Unfortunately Eastwood lets it go slack. Like the old saying goes, “When the legend becomes fact, print the legend,” and Eastwood dutifully does so, staging sniper scene after sniper scene, broken up by the more personal story of Kyle’s PTSD.

Some of the war scenes have impact. A firefight during a sand storm is harrowing, but too often the marksman scenes are repetitive and without any real dramatic heft.

On the human side of things Cooper does a good job at subtly playing out Kyle’s inner life. When his wife says, rightly, “If you think this war isn’t changing you, you’re wrong,” Cooper internalizes his feelings and the result is an effectively played and smart representation of how war affects soldiers without any unnecessary histrionics but without this central performance, there wouldn’t be much left here.

“American Sniper” is based on the true story of an American hero but feels like it only tells half the story. War and heroes are complicated things and the ever-growing understanding of PTSD isn’t deepened by soap opera dialogue like, “Even when you’re here, you’re not here.” Despite Cooper’s efforts to humanize Kyle, Eastwood has made a movie about an emblem, not a man.

Overall the movie feels like a well intentioned but shallow salute to the men and women who go to war.

BLACKHAT: 2 STARS. “the whole movie feels in need of a reboot.”

Chris-Hemsworth-Blackhat-679x350In computer hacker lingo the term “blackhat” refers to someone who violates computer or Internet security for illegal personal gain.

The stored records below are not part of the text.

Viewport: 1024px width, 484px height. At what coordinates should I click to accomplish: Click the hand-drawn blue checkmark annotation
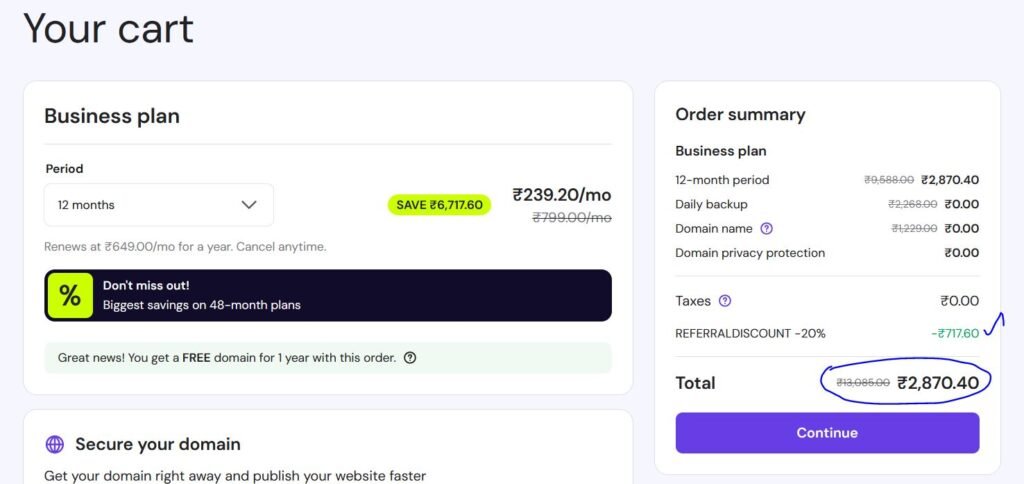(994, 325)
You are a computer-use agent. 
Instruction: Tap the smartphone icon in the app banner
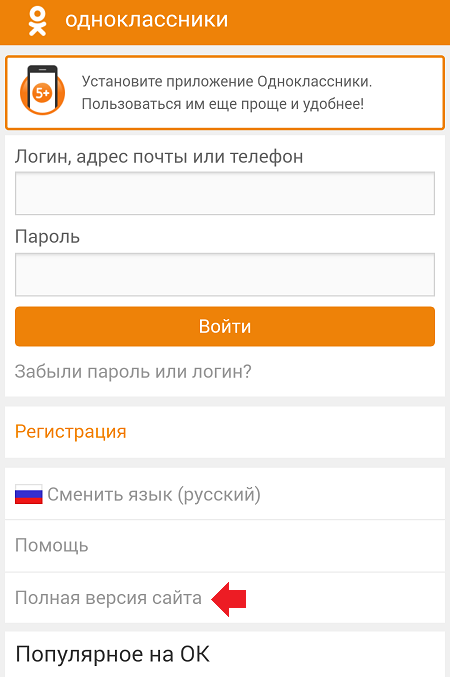42,89
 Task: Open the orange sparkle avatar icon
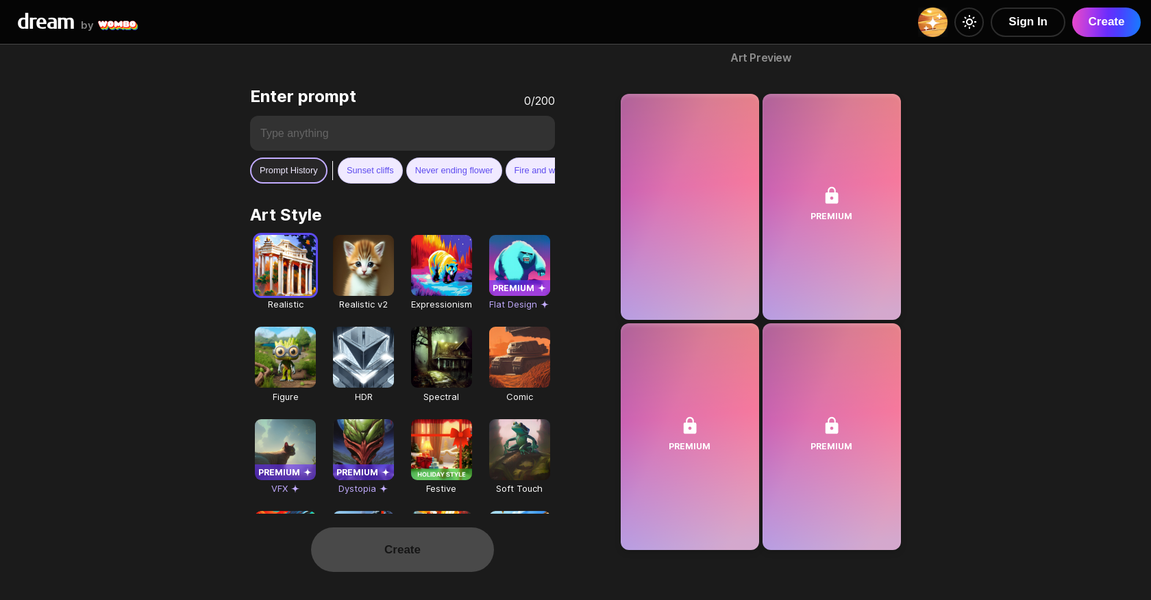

It’s a riff on the old school nickname for a bad guy and it’s also the name of a new moody Michael Mann film about cyber terrorism.

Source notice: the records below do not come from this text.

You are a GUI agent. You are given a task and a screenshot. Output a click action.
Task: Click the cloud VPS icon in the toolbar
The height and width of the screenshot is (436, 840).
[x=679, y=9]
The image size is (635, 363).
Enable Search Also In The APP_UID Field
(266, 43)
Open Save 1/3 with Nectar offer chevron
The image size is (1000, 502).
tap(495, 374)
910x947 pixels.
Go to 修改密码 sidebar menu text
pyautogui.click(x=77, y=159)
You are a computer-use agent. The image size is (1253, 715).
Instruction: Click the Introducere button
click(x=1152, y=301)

I’ll add that if Mann keeps making movies this lazy, he’s the one who should be wearing the black hat.

When we first meet Nicholas Hathaway (People Magazine’s Sexiest Man Chris Hemsworth), he’s the world’s best-looking hacker, serving a thirteen-year sentence for launching a cyber attack on a bank and making off with forty six million dollars.

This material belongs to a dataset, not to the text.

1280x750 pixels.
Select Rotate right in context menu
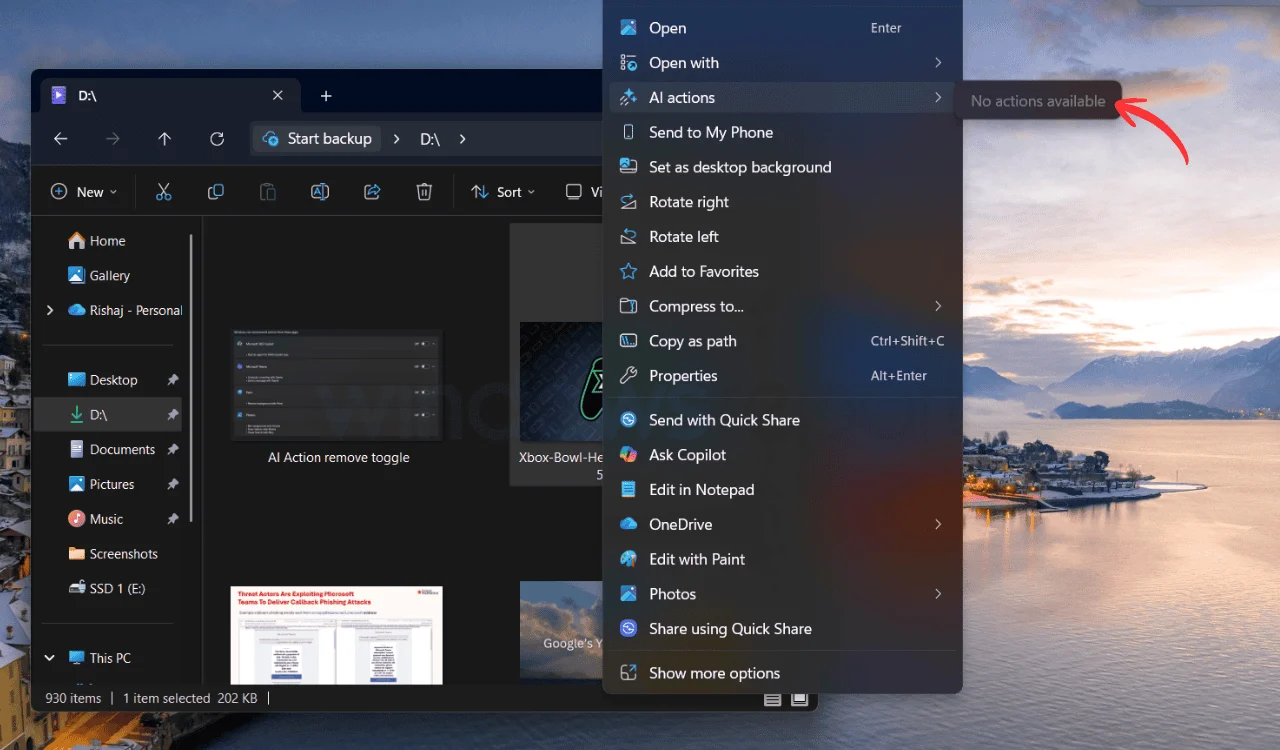pos(689,202)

When a Chinese nuclear plant is sabotaged and world financial markets are tampered with authorities give Hathaway a get-out-of-jail-free card because he’s the only computer whiz on earth geekified enough to stop a cyber terrorist from causing havoc.

The terrorist is an enigma who doesn’t ask for ransom or make a political statement. “What does this guy want?” asks Hathaway.

To find out he leads FBI agent Carol Barrett (Viola Davis), Chinese government General Chen Dawai (Leehom Wang) and Chen’s beautiful hacker sister Lien (Wei Tang) on a journey from America to Hong Kong and Jakarta in an effort to bring the terrorist to justice.

Cyber crime is a hot button topic these days, but it doesn’t make for great storytelling. Scenes of Hathaway hunched over a laptop, tapping away on a keyboard, while delivering crucial story points aren’t terribly interesting. Mann tries to jazz things up with the hacker genre cliché of having the camera pierce the computer screen and race along a series of wires and onto the information highway like Bruce Springsteen speeding down Thunder Road in a stolen ’57 Cadillac. It’s a hack move in a hacking movie and he does it repeatedly.

The movie fares better when it moves away from the computer, but even then there are plot twists that require a suspension of disbelief that no amount of jiggling the cord can fix. Hathaway pieces together the villain’s elaborate scheme in one fell swoop and tops it off with the film’s only (and unintentionally) funny line. It is ridiculous but not nearly as silly as the MacGyverish finale that is as old school as the idea of cyber terrorism is new school.

Mann can stage a heart pounding action scene, and pulls off a couple of them here that spice things up when the movie starts to run a bit slow, but at 133 minutes the whole movie feels in need of a reboot.